Manual investigation + cross-team handoffs
Product Case Study
Reducing B2B network fault
investigation time by 90%
I identified a high-friction operational workflow inside Airtel Business, scoped an internal analytics and automation product, and helped reduce network fault investigation time from 3–5 hours to 29 minutes.
Automated impact mapping + shared KPI view
Reduction in investigation cycle time
Field Ops, NOC, Product, and Automation
Context
The workflow problem behind the technical problem
Airtel Business serves enterprise customers where network reliability and SLA adherence directly affect customer trust. When a network fault appeared, teams needed to quickly understand whether the issue was isolated or whether it impacted B2B services used by enterprise customers.
The data existed, but it was distributed across tools, teams, and operational definitions. Analysts had to manually connect fault information with service impact, then coordinate with NOC, Field Ops, Product, and Automation teams before the next action was clear.
Discovery
Before building, I mapped the work
Mapped the existing network fault-to-service impact workflow step by step.
Identified where analysts spent the most time during each investigation.
Studied 3 months of historical incident data to estimate the opportunity.
Aligned stakeholders on what "impact," SLA risk, and priority meant.
Separated repeatable automation work from judgment-heavy exceptions.
MVP Requirements
What the product needed to do
Correlate network fault data with impacted B2B services automatically.
Reduce investigation time below 60 minutes for the core workflow.
Support multi-vendor network complexity across 4+ router vendors.
Expose a reliable output that analysts could validate quickly.
Feed SLA dashboards with threshold logic for proactive regression detection.
Create shared OPeX metrics definitions for cross-functional reviews.
Solution
An internal decision-support product for fault analysis
I designed and built a network impact and fault analysis automation system that connected fault data, service impact mapping, KPI definitions, and SLA dashboard logic.
The system used Python, Selenium, REST API design, subprocess workflows with PuTTY for multi-vendor router queries, and Tableau dashboards to make investigation faster and more repeatable while preserving analyst validation at every step.
Tradeoffs
What I deliberately did not overbuild
Automate safely before broadly
Incorrect impact mapping could create operational confusion, so the MVP prioritized accuracy, validation, and analyst trust over full automation.

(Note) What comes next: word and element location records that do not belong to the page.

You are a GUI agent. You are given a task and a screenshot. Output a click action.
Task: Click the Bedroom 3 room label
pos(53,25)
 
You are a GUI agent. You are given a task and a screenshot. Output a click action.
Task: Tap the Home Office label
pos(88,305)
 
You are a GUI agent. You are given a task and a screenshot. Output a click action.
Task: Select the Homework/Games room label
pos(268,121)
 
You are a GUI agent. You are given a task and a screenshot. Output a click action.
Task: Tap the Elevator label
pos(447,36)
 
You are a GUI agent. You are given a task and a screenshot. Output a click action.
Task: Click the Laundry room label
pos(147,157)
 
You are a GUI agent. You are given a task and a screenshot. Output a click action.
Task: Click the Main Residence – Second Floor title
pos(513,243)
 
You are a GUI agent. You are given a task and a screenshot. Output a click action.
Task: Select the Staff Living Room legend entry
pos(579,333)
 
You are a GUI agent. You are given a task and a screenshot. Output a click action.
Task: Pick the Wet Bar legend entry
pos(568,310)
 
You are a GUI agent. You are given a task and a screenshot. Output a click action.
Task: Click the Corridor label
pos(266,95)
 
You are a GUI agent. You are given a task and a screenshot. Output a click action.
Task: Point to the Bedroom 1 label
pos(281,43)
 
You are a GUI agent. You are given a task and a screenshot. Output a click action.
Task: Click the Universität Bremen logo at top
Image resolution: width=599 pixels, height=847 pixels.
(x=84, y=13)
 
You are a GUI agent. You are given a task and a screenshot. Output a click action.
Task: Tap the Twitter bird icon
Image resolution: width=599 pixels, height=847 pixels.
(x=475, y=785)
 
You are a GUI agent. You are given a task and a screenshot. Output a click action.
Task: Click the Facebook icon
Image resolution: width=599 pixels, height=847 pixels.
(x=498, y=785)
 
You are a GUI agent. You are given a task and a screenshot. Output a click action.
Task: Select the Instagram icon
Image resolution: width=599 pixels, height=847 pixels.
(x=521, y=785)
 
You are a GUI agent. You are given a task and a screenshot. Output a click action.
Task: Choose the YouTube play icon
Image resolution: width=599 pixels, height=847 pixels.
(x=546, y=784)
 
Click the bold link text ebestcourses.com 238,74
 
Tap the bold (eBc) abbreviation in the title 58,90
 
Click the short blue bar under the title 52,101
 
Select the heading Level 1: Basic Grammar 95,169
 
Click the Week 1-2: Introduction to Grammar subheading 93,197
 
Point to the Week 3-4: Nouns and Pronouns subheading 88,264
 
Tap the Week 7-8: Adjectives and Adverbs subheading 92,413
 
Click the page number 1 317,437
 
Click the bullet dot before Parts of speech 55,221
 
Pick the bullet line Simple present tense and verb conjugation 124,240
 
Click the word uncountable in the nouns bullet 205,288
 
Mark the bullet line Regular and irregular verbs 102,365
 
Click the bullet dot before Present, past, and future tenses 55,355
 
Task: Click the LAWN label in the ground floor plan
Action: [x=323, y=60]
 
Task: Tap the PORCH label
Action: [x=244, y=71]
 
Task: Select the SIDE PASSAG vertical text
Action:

Workflow clarity before AI
AI augmentation was a clear opportunity, but clean workflow mapping and KPI alignment had to come before intelligent recommendations.
Decision output before technical completeness
The product had to help NOC and Field Ops make faster decisions — not simply expose more technical data in a new format.
Impact
What changed after launch
Investigation time dropped from 3–5 hours to 29 minutes (90%+ efficiency gain).
Teams gained a shared operational KPI view for recurring cross-functional reviews.
Two critical SLA breach patterns were identified before customer escalation.
Next Iteration
How I would evolve the product
Phase 1: Adoption Analytics
Track usage, manual overrides, and the points where analysts still need extra context.
Phase 2: Confidence Scoring
Show confidence levels for fault-to-service mapping so teams can separate clear cases from ambiguous ones.
Phase 3: AI-Assisted Triage
Use historical incident patterns to recommend likely root causes, escalation paths, and next-best actions.
Phase 4: Workflow Integration
Move alerts and summaries into the tools NOC and Field Ops already use every day.
Interview Pitch
From messy workflow to measurable outcome
This case study shows the product work I enjoy most: understand the user, define the problem, align stakeholders, ship the smallest useful system, and measure whether decisions got faster.